REQUIREMENT: Copy out each line of the data that holds the string "agent".

DATASET ENTRIES:
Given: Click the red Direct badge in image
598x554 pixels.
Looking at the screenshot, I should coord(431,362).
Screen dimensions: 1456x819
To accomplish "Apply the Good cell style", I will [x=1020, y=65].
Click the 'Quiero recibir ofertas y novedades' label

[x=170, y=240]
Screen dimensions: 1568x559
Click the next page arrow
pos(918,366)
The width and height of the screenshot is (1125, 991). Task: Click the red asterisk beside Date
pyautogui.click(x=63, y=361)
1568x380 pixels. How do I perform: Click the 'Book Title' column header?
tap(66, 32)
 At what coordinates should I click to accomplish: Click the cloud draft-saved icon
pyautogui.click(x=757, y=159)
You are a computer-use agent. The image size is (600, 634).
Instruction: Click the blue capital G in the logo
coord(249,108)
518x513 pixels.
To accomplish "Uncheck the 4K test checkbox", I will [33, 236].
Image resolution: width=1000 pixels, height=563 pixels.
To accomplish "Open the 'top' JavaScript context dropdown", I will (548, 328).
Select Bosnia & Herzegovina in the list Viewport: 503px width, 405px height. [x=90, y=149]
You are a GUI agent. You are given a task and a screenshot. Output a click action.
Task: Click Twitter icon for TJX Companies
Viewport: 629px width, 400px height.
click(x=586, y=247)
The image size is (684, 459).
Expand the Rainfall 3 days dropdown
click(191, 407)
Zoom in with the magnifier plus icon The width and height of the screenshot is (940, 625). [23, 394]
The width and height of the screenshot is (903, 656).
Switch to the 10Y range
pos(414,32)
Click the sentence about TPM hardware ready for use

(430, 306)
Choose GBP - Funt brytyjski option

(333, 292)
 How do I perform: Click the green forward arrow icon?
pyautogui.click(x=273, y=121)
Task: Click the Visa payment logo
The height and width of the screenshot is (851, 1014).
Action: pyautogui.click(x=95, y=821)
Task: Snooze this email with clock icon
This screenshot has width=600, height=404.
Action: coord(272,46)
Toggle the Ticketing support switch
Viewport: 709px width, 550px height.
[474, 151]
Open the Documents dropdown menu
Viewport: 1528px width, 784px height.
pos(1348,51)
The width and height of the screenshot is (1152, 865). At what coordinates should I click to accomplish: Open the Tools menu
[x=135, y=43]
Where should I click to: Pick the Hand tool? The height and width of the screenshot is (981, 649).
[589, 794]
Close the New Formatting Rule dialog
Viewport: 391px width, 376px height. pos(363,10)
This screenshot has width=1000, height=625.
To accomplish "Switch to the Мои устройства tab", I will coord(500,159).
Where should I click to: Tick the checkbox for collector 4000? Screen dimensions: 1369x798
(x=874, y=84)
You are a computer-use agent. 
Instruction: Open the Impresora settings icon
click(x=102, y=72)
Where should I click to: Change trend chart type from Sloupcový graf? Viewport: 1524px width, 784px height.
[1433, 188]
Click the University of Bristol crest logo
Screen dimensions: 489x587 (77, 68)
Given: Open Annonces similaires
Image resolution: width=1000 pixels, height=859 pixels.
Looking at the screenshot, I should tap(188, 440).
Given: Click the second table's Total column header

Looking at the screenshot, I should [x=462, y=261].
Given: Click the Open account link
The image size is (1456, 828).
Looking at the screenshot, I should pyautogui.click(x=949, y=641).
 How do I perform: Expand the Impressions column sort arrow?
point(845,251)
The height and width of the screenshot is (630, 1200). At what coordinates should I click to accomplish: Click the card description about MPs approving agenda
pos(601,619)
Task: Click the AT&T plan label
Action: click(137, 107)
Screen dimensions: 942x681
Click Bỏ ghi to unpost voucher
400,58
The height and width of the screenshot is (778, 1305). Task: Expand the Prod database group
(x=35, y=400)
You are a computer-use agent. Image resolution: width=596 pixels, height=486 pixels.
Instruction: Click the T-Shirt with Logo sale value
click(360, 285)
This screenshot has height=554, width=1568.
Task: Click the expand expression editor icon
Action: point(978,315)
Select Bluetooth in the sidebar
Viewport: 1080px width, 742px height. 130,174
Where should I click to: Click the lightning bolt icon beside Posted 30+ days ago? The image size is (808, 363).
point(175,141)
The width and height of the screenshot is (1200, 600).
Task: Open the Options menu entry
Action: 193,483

COMPLETED EXERCISE:
You are a computer-use agent. The image size is (600, 634).
You are a GUI agent. You are given a task and a screenshot. Output a click action.
You are a computer-use agent. 
You are a computer-use agent. Image resolution: width=596 pixels, height=486 pixels.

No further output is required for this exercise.